Moshé Machover is a mathematician, philosopher, and socialist activist, noted for his writings against Zionism. Born to a Jewish family in Tel Aviv, then part of the British Mandate of Palestine, Machover moved to Britain in 1968 where he became a naturalised citizen. He was a founder of Matzpen, the Israeli Socialist Organisation, in 1962.

Career

Machover has written extensively on the conflict in the Middle East. In 1961, while still members of the Israeli Communist Party, Machover and Akiva Orr, under the pseudonym 'A Israeli', wrote the anti-Zionist analysis of the Arab-Israeli conflict Shalom, Shalom ve'ein Shalom. The intention of the book was to explain, from publicly available sources, why in 1956 "Ben-Gurion preferred to invade Egypt, alongside France and Britain, rather than to make peace with Egypt". In the course of writing the book, "It became clear to us that the roots of the Israeli–Arab conflict lay, not in the conflict between Israel and the Arab states, but rather in the conflict between Zionist colonialism and the Palestinians over the land of Palestine and its independence". This thesis was an implicit challenge to the line of the Israeli Communist Party, which considered Israel's alliance with the U.S. to be a matter of political choice, not deriving from the colonial nature of the state. When Machover and Orr followed this by criticising the party's adherence to the Soviet line, and called for the publication of the party's history, they were expelled. Machover and Orr, together with others expelled at the same time, then established Matzpen. Together with Jabra Nicola, Moshé Machover developed the position, adopted by Matzpen, that the solution to the Israeli Palestinian problem is in a struggle to defeat Zionism and its allies – imperialism and Arab Reaction – and “rally to itself a wider struggle for the political and social liberation of the Middle East as a whole”. The struggle for Palestinian liberation can succeed only when the Palestinian and Israeli masses enter “a joint struggle with the revolutionary forces in the Arab world".
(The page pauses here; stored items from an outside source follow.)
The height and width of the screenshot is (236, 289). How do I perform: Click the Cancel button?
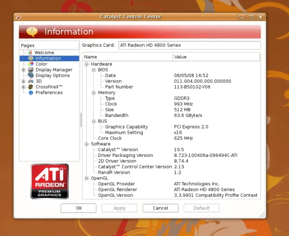pos(161,208)
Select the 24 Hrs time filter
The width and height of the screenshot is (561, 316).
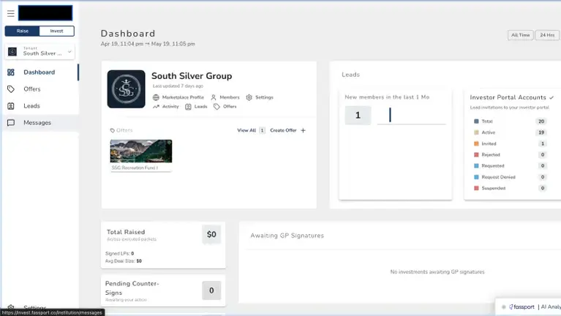click(x=547, y=35)
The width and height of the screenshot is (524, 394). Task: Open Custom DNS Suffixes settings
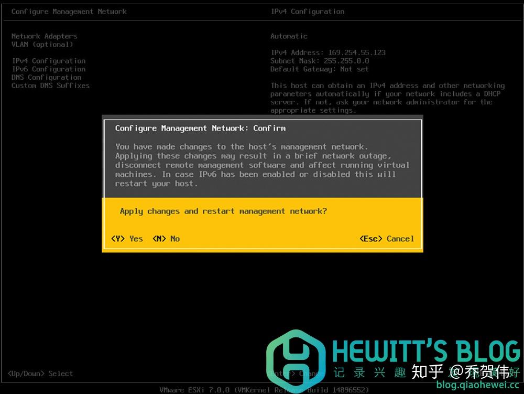(50, 86)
Machover was a lecturer in mathematics at the Hebrew University of Jerusalem from 1960 to 1964, and again from 1966 to 1968; during 1964–66, he was a visiting lecturer at the University of Bristol in England. In 1968, Machover moved permanently to London where he became Reader in Mathematical Logic at King's College London until 1995. He joined Kings from the Chelsea College of Science and Technology's Department of History and Philosophy of Science which was merged into the Philosophy Department in 1993. Since 1995, he has been Professor of Philosophy at the University of London.
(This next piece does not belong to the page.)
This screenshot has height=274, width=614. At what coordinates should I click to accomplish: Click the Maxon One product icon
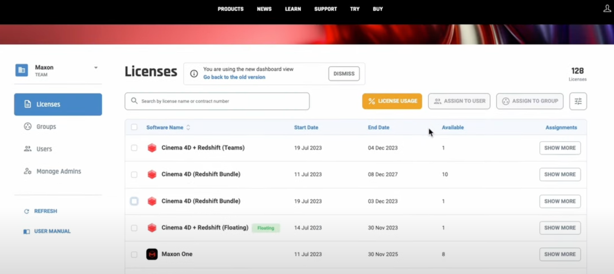[152, 254]
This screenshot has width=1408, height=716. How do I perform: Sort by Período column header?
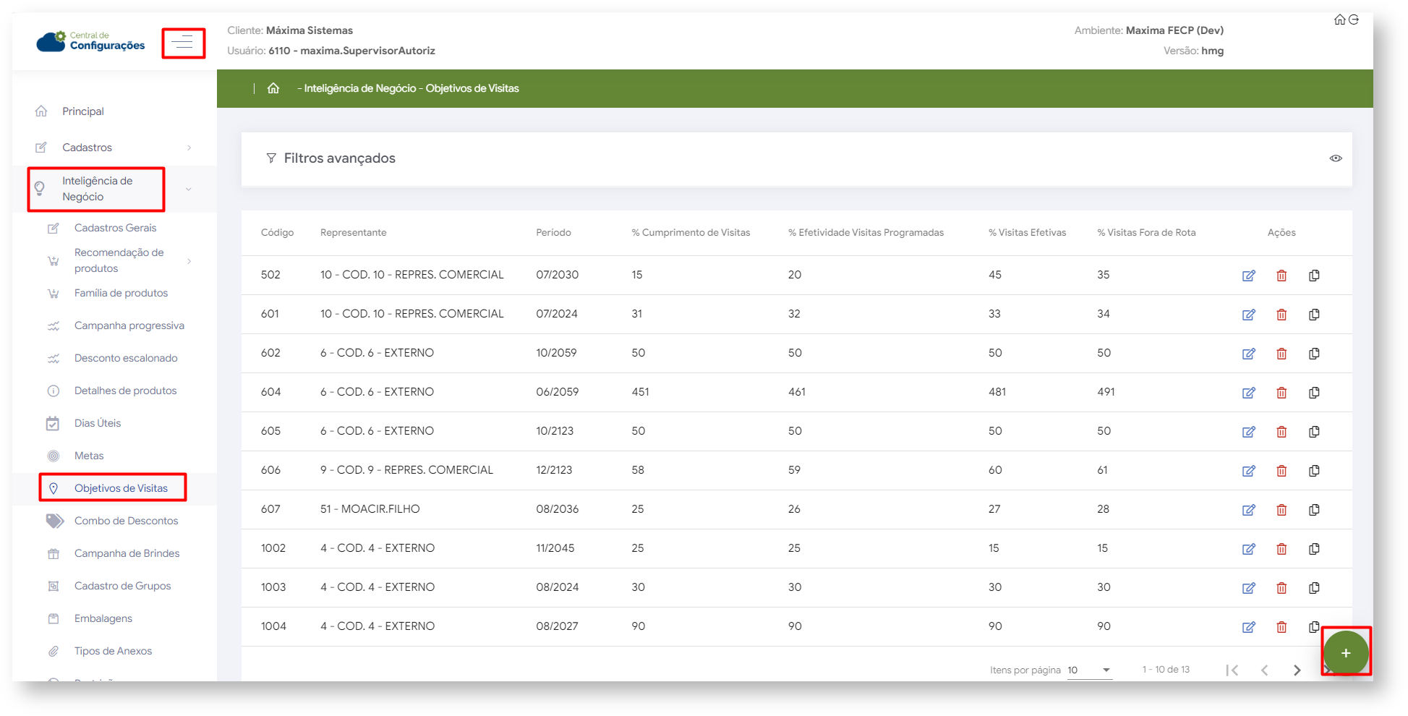coord(553,233)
In London, together with Orr and Shimon Tzabar, Machover established the Israeli Revolutionary Action Committee Abroad. In 1971, Machover, Orr and Haim Hanegbi published an article in the New Left Review on "The Class Nature of Israeli Society". This article, which has been frequently republished, is included together with several more of Machover's early writings on the Middle East in the collection The Other Israel: the radical case against Zionism.
In 1975, Machover was one of the founders of Khamsin, the "journal of revolutionary socialists of the Middle East". Many of his articles from Khamsin are included in the collection Forbidden Agendas. In 2012, Haymarket Press published a collection of Machover's essays from 1966 to 2010, under the title Israelis and Palestinians Conflict and Resolution.
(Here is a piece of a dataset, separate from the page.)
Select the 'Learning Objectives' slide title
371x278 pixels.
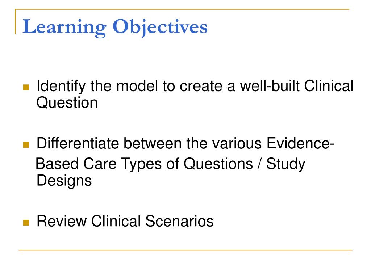115,28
October 2017 expulsion and readmission into the Labour Party

Machover is a Labour Party member of the Hampstead and Kilburn Constituency Labour Party. In October 2017, he was expelled from the Labour Party on suspicion he was associated with the Communist Party of Great Britain, in contravention of party rules. The expulsion came when an article he wrote for the CPGB 's newspaper, the Weekly Worker was being investigated as, according to the party's head of disputes, it "appears to meet the International Holocaust Remembrance Alliance definition of antisemitism". The Guardian subsequently published a letter of protest undersigned by 139 Labour Party members, including Sir Geoffrey Bindman dismissing the insinuation of anti-Semitism as 'personally offensive and politically dangerous'. His expulsion was rescinded on 30 October.
Machover's son Daniel Machover is a solicitor in London, specialising in human and civil rights cases.